EXERCISE DETAILS: Wherever the string "Toggle" shows up in the records below, return that line.

* * *

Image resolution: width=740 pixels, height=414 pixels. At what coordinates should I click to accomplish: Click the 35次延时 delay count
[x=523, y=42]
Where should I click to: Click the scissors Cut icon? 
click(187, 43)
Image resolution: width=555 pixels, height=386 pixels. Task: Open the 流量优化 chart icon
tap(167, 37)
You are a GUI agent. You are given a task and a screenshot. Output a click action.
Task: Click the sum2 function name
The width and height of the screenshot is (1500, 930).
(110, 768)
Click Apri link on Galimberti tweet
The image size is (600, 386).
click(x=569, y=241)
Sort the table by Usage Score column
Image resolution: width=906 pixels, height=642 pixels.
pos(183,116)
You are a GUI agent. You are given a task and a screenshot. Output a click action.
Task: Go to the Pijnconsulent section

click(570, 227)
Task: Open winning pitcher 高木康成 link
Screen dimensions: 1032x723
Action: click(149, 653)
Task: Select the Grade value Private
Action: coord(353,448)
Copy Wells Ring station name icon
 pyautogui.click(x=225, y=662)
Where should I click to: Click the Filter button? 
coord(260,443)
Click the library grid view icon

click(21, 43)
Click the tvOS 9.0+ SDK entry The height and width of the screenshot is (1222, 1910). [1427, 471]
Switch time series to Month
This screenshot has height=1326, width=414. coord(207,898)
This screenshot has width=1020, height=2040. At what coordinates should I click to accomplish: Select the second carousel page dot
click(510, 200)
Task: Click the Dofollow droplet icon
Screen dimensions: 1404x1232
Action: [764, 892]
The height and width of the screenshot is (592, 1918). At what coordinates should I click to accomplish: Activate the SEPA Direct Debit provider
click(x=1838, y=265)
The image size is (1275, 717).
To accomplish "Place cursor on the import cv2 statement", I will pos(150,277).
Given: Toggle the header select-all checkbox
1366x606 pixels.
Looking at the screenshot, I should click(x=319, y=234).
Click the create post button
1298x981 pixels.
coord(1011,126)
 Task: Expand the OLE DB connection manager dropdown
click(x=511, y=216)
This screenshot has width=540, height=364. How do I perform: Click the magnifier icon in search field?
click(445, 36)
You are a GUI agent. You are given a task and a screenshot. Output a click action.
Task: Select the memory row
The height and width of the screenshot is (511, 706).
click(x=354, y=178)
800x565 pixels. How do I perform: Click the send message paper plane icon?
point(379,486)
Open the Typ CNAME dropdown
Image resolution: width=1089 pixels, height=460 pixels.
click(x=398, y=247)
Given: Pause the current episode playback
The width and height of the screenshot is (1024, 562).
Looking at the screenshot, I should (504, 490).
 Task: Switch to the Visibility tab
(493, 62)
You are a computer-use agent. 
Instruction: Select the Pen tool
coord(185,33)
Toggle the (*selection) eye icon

* * *

YOUR SOLUTION:
Given: Toggle the header select-all checkbox
Toggle the (*selection) eye icon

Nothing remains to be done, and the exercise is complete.